*** Begin section ***
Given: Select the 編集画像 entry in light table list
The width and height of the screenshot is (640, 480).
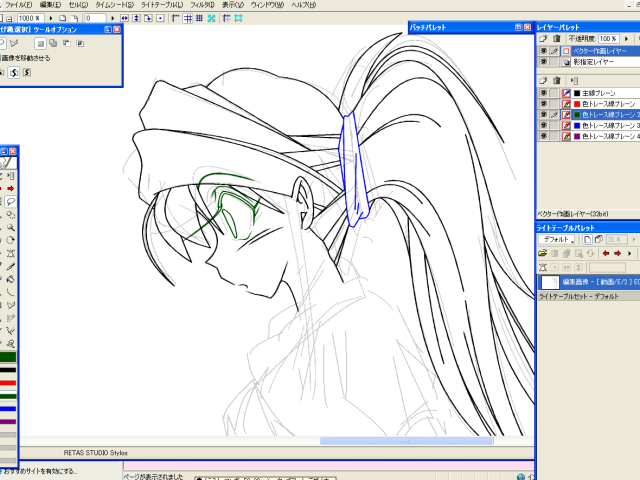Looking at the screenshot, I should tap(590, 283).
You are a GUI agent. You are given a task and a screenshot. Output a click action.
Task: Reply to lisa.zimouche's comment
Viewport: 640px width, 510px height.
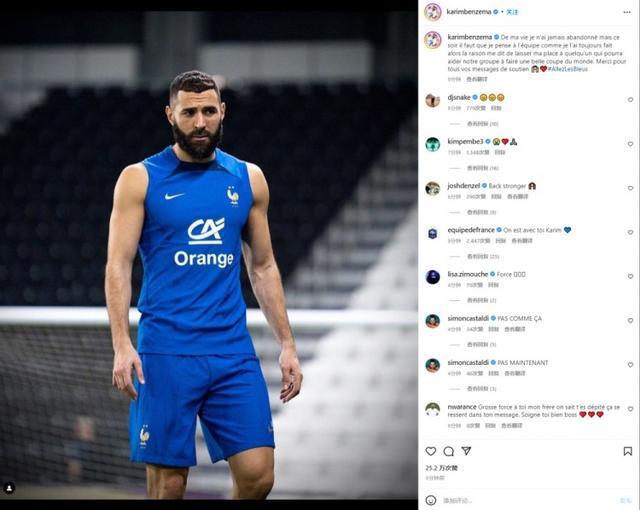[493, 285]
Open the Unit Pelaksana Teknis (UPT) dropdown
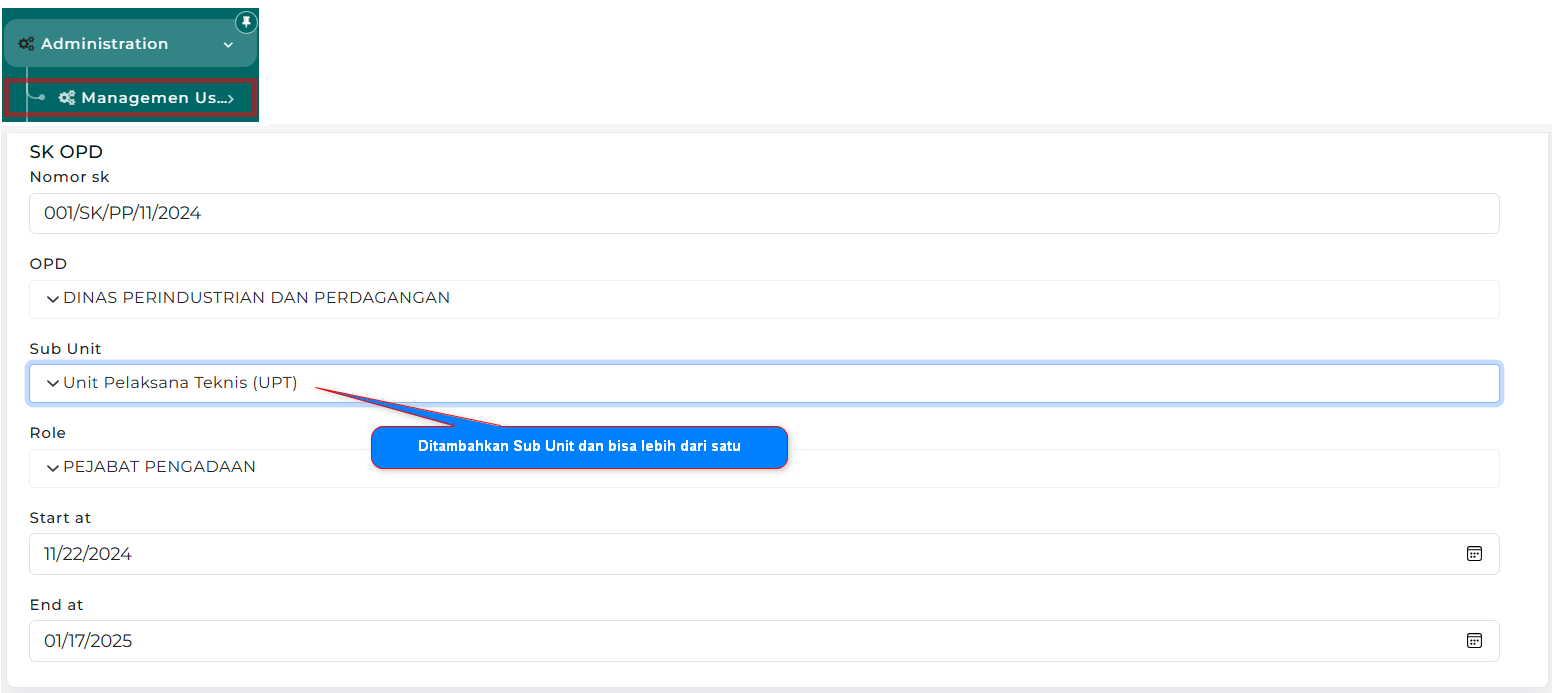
*** End section ***
* _WHAT THE TASK ASKS_: All of the material shown above needs to be duplicated exactly. Omit every picture.

* _RESPONSE AREA_:
Given: Select the 編集画像 entry in light table list
The width and height of the screenshot is (640, 480).
Looking at the screenshot, I should tap(590, 283).
You are a GUI agent. You are given a task and a screenshot. Output a click action.
Task: Reply to lisa.zimouche's comment
Viewport: 640px width, 510px height.
[493, 285]
Open the Unit Pelaksana Teknis (UPT) dropdown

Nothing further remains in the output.